Free Tram Zone, Two Weeks In
It’s been two weeks since the Free Tram Zone has been introduced on Melbourne’s tram network, and some results are starting to become apparent. And they might not be what you expect.
The program of allowing tram commuters to travel for free within the relatively small bounds of the city has produced some unexpected findings. Most notable is the body-odour parts-per-million count (BO PPM) increase, and an increase in usage due to the no-pay model.
Of the findings, the most notable is the statistically significant increase in BO PPM. When introduced, it was expected the free travel would result in punters not physically exhausting themselves while getting from one side of the city to another on foot, and get some refuge in the air conditioned trams. This expected outcome was welcomed by the Melbourne Retailers Association, as it would mean an overall reduction in BO PPM in city shopping centres. But instead, the inverse has been observed.
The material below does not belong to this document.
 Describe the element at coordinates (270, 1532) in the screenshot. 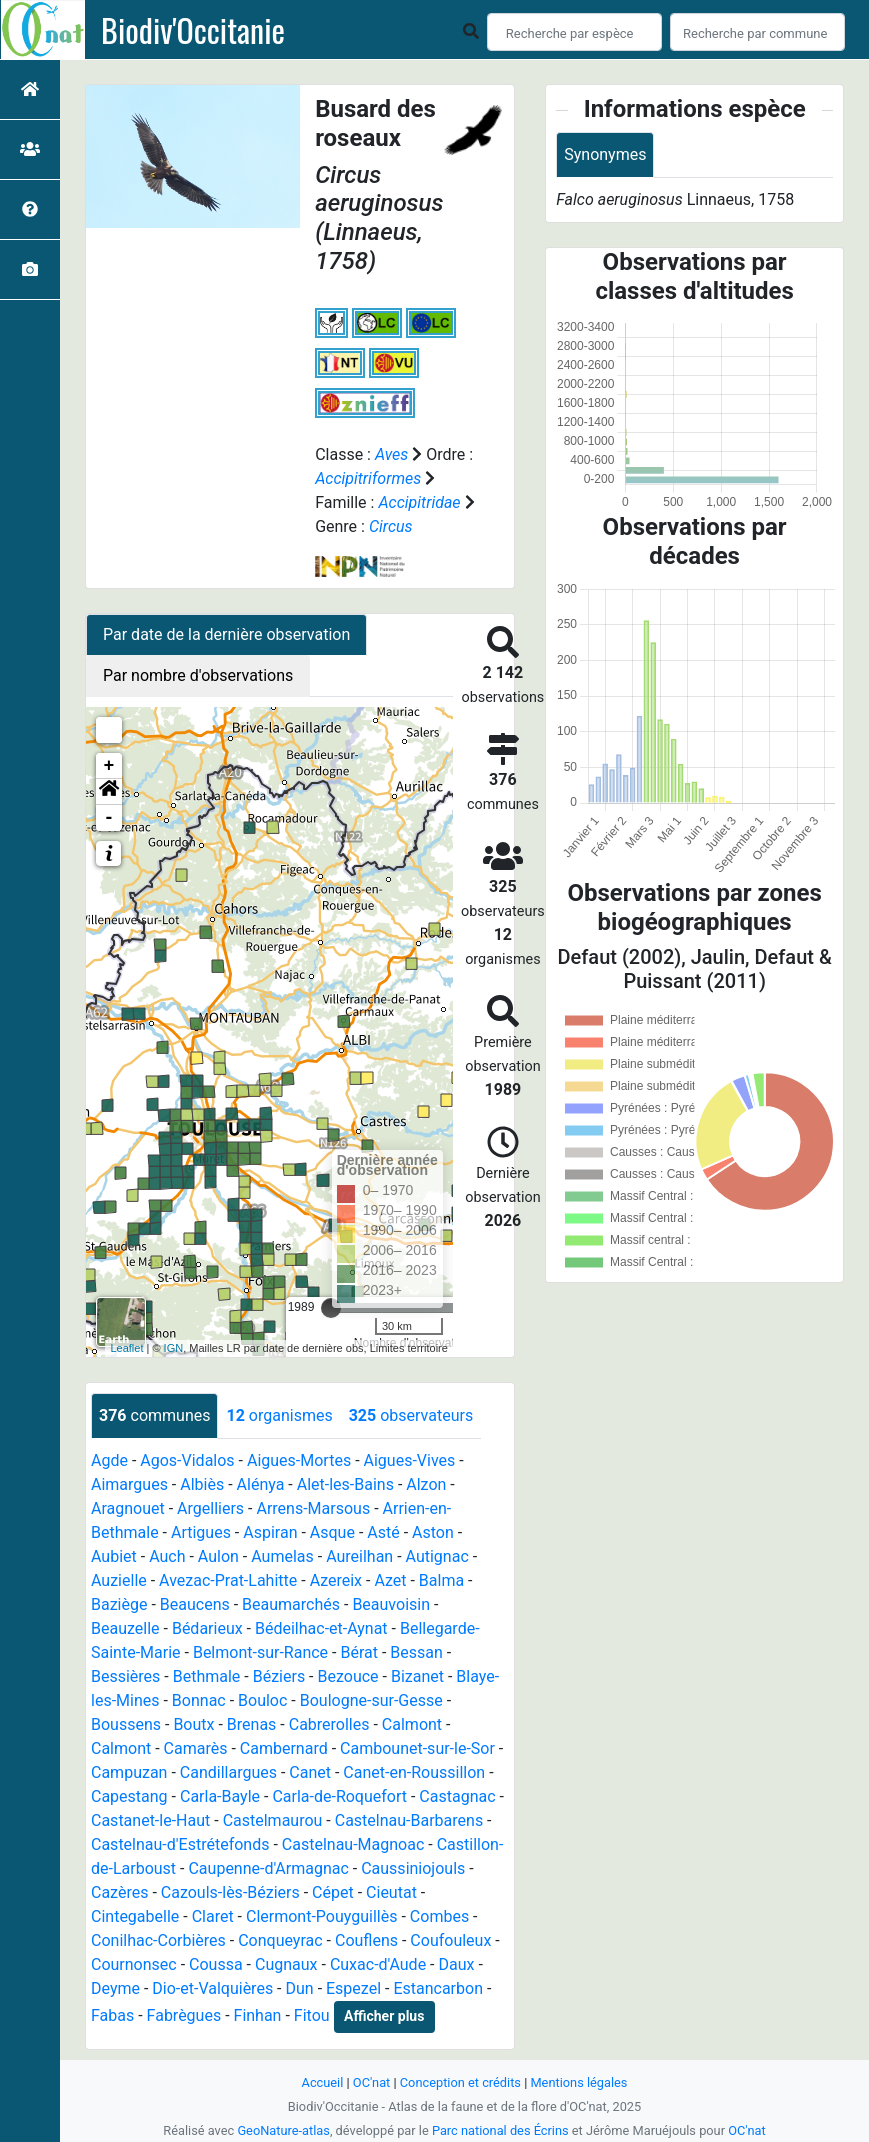

I see `Aspiran` at that location.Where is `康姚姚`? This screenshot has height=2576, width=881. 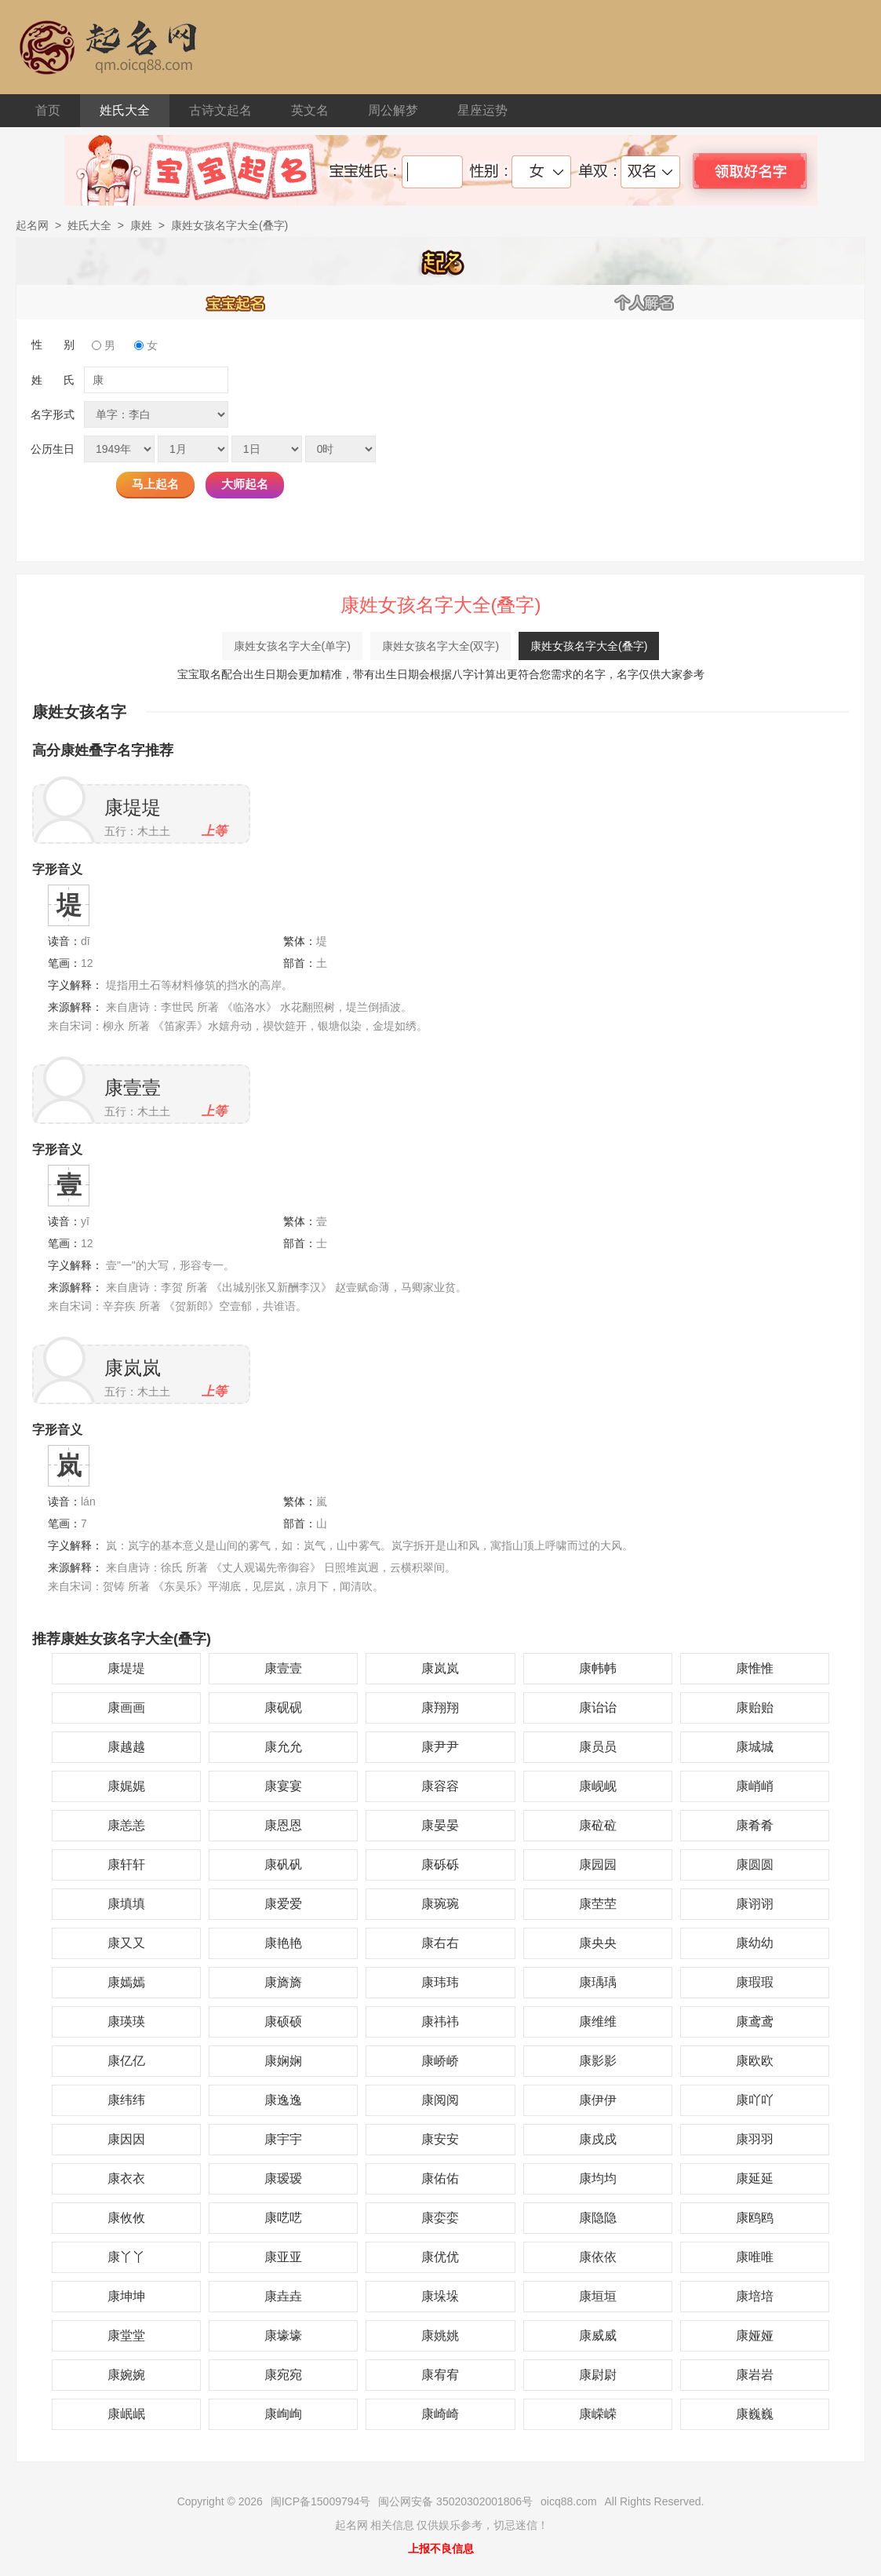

Sadly, there are record numbers of homeless living on Melbourne streets, and the trams now also provide refuge from the heat for both the homeless and the elite. Equally, the free transportation provides increased opportunity for the true bogan, often with a ‘ciggi stubbed’ behind ones ear, to travel without concern.
And the sad truth about both stereotypes above, is they generally have an increased BO, resulting in an increase BO PPM in the Free Tram Zone.
In essence, the Free Tram Zone has become a ‘get what you pay for zone’, and now that it’s free, there’s much less control of what is going on.
Another outcome from the free zone is lack of authoritative presence, no due to the lack of revenue raising opportunities. With no fare evasion fines to be given, there – at least anecdotally – is no presence of Yarra Tram / MyKi security to keep the unruly contained. The ‘Ah who cares, it’s free’ mentality is resulting in an increase in discomfort from an audible standpoint, as well as increased boganisation of commuters.
Secondary to the BO PPM increase is an overall, and unplanned, increase in tram crowding while in the free zone. It’s “one of these things that the Coalition thought up and Labor backed, but the question is whether there has been any planning around it”, according to the PTUA’s Daniel Bowen. The lack of incentive to walk around the city has caused both an increase in patronage, and a median weight gain from city commuters. This two-pronged attack on space has resulted in a decrease of airflow in the tram. Subsequently, the air conditioning simply can’t hold up due to both the amount of heat emitted from the larger commuters, as well as the reduction of air in the tram itself. Air conditioners need airflow, and it’s simply not there. And again, this has a negative impact on the BO BBM.
So, all in all, this is a subject to watch. These results, while conclusive from the data sourced, are from a summer introduction of the program. Seasonality wise, this will no doubt change as winter comes, rain increases and temperature drops. And remember, don’t touch on.